If your team finds the runtime and abstraction surface too heavy — awaitly offers a simpler mental model: same async/await, typed errors in the return type, deps passed as values. No generators, no Layer graph.
Spell it out: both get you typed errors and composition; the trade-off is runtime power and type-level architecture (Effect) vs. application-level simplicity (awaitly).
Choose awaitly when:
Section titled “Choose awaitly when:”- Your team knows async/await and you want typed errors without learning a new paradigm
- You need workflow features like sagas, durable execution, circuit breakers, or human-in-the-loop
- You want automatic error type inference from your dependencies
- Bundle footprint matters (awaitly stays small; Effect is larger and scales with modules)

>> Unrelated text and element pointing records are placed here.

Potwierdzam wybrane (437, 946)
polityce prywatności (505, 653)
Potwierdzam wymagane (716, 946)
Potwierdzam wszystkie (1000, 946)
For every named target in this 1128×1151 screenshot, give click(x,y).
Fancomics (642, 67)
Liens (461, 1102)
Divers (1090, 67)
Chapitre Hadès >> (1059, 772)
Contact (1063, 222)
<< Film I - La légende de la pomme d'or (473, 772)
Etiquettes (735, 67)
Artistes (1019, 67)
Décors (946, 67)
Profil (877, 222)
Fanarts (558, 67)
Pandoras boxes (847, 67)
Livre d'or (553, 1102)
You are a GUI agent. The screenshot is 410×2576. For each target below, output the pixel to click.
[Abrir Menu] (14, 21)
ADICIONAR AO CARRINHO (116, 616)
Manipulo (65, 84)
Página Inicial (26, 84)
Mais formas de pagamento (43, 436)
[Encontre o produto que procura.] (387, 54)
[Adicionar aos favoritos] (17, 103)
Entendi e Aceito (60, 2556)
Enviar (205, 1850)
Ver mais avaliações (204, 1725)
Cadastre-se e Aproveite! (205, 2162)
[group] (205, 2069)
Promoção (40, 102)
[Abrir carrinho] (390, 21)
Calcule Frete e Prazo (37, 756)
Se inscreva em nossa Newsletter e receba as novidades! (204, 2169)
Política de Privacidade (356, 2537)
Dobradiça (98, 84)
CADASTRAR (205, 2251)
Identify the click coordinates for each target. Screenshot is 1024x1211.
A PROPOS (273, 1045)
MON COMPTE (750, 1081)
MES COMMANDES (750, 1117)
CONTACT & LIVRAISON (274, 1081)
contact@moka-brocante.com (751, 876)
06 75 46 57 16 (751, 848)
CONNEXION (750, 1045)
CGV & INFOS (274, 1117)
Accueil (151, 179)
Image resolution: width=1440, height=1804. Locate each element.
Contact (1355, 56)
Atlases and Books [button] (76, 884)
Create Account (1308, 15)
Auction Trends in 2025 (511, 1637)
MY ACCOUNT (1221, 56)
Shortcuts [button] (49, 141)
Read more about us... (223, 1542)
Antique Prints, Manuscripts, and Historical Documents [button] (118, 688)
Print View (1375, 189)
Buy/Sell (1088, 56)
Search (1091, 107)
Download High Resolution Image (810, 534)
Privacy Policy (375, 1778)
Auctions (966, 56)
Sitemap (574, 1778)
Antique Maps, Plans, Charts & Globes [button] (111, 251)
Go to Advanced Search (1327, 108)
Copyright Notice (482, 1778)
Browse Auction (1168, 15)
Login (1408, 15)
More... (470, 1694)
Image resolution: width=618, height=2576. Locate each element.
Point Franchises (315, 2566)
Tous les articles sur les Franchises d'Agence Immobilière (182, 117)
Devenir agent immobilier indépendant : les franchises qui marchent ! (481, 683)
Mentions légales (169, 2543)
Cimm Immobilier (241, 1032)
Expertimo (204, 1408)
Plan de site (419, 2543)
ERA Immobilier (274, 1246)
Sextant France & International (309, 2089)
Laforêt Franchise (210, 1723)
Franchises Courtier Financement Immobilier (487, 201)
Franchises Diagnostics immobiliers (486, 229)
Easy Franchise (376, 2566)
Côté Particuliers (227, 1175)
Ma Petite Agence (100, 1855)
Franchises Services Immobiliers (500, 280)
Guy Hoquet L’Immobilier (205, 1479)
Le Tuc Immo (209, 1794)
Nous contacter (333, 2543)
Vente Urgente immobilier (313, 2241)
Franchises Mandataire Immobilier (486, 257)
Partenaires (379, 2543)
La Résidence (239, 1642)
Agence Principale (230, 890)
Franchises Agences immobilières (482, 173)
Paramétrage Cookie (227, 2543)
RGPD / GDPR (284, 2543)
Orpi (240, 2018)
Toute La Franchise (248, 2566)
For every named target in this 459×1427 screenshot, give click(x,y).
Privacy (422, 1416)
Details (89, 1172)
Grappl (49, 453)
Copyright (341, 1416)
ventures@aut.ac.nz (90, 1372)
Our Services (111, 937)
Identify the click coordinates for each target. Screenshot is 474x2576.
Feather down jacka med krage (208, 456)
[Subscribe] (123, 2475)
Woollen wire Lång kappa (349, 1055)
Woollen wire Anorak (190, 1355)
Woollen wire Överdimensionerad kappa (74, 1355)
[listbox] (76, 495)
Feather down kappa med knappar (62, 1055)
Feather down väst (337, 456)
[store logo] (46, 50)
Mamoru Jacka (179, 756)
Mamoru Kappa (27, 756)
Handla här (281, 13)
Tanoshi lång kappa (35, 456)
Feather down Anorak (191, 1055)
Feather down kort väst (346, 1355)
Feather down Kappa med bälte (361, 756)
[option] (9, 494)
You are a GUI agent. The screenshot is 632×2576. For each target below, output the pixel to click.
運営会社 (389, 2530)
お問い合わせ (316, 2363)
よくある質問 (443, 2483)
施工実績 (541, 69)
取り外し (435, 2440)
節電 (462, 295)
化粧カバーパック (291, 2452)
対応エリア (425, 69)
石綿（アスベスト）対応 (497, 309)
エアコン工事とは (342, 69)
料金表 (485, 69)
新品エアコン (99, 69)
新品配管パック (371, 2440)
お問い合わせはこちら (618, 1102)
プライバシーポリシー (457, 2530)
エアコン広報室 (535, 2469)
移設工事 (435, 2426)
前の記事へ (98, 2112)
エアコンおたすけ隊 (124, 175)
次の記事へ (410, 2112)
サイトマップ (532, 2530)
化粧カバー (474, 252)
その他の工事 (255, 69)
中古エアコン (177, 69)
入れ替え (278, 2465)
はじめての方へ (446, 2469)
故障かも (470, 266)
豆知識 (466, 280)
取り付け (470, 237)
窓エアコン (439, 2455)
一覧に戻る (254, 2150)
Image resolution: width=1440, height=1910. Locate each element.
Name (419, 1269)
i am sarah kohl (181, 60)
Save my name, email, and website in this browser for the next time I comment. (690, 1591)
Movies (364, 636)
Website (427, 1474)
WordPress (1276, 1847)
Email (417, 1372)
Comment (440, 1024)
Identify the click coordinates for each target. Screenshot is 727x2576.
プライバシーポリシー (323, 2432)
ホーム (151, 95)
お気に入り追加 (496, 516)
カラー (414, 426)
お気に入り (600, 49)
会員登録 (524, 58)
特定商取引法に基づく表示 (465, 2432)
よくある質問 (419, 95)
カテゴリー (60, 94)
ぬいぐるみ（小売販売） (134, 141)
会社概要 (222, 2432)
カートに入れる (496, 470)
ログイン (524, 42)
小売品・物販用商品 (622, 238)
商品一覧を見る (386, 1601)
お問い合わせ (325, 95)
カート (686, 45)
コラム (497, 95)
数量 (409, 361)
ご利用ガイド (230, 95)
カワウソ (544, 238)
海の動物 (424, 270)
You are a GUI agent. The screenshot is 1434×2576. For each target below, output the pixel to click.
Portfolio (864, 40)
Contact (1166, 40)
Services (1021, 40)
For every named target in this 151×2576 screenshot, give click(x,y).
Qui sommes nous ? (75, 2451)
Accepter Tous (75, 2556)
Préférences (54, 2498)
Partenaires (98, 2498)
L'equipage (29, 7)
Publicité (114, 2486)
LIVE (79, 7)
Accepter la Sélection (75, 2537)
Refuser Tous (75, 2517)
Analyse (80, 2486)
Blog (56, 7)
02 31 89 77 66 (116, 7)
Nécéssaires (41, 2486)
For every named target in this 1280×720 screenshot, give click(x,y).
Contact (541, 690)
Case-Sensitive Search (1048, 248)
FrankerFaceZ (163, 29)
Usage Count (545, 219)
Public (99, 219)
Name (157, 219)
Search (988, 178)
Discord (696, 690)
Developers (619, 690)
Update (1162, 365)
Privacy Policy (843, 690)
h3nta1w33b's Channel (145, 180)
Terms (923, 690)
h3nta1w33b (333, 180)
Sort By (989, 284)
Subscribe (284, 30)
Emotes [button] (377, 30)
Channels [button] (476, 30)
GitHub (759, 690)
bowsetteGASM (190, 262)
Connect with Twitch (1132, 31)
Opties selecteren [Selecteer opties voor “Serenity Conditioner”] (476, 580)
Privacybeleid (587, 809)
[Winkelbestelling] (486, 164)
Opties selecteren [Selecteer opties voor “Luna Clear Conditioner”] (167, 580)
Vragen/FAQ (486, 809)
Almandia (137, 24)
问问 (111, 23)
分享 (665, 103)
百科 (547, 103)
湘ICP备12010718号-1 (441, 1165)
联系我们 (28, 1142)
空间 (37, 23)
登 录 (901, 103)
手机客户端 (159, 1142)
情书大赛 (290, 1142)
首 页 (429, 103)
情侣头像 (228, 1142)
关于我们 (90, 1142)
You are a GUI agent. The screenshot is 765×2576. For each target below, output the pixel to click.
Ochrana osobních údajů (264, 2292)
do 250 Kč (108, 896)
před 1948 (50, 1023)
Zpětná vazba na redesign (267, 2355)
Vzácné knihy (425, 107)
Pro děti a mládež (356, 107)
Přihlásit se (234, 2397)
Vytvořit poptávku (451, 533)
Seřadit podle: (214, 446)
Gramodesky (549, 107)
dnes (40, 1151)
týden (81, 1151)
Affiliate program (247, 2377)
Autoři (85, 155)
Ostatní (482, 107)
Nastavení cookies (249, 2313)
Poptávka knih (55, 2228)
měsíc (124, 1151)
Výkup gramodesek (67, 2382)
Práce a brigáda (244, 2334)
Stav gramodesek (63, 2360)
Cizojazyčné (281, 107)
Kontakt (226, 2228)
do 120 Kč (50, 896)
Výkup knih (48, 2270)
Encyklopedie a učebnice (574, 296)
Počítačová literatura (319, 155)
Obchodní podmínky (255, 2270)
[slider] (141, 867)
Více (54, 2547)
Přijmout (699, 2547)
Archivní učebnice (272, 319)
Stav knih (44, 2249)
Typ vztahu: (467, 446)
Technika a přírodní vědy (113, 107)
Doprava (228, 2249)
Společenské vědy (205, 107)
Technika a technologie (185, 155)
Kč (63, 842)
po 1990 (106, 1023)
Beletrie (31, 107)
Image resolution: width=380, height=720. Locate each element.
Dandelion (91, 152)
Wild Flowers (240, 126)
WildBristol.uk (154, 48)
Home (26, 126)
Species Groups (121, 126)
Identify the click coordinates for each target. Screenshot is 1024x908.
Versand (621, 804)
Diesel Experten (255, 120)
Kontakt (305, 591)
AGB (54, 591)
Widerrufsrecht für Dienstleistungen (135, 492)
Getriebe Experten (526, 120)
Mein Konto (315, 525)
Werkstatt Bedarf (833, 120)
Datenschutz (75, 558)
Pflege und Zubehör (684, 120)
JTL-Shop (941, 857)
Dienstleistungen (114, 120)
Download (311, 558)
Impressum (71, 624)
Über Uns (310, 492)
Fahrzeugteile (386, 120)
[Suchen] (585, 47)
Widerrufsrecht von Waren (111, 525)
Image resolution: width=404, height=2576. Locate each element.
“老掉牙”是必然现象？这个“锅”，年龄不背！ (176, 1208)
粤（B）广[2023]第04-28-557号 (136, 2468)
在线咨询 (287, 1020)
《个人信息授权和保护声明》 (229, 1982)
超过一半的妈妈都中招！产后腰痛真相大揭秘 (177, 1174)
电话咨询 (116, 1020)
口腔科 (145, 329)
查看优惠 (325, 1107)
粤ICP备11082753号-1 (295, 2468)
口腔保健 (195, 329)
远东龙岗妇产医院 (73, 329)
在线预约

- You want to adopt incrementally: start with
ok/errin one function, add workflows later
Choose Effect when:
Section titled “Choose Effect when:”- You want a full functional programming system with fibers and structured concurrency
- You need the Layer system for complex dependency injection graphs
- You want composable Schedule types for advanced retry/repeat logic
- Your team is comfortable with generators and functional composition
- You want Effect’s extensive standard library (Schema, Stream, STM, etc.)
What Effect has that awaitly doesn’t
Section titled “What Effect has that awaitly doesn’t”- Fibers: Lightweight threads with structured concurrency, interruption, and forking. awaitly uses native Promises.
- Layer system: Compile-time verified dependency graphs. awaitly’s DI is simpler: deps are passed to
createWorkflow. - Schedule combinators: Composable scheduling algebra. awaitly uses config objects (
{ attempts: 3, backoff: 'exponential' }). - STM: Software transactional memory. awaitly doesn’t have an equivalent.
- Schema: Runtime validation library. awaitly doesn’t include one (use Zod, Valibot, etc.).
What awaitly provides as first-class modules
Section titled “What awaitly provides as first-class modules”- Circuit breaker: CLOSED/OPEN/HALF_OPEN states, presets.
- Saga / compensation: Reverse-order rollback on failure.
- Durable execution: Checkpoint and resume across restarts.
- Human-in-the-loop: Pause and resume via approval store.
- Automatic error inference: Inferred union from deps; no manual wiring.
Bottom line: Effect encodes architecture in types; awaitly keeps architecture in values.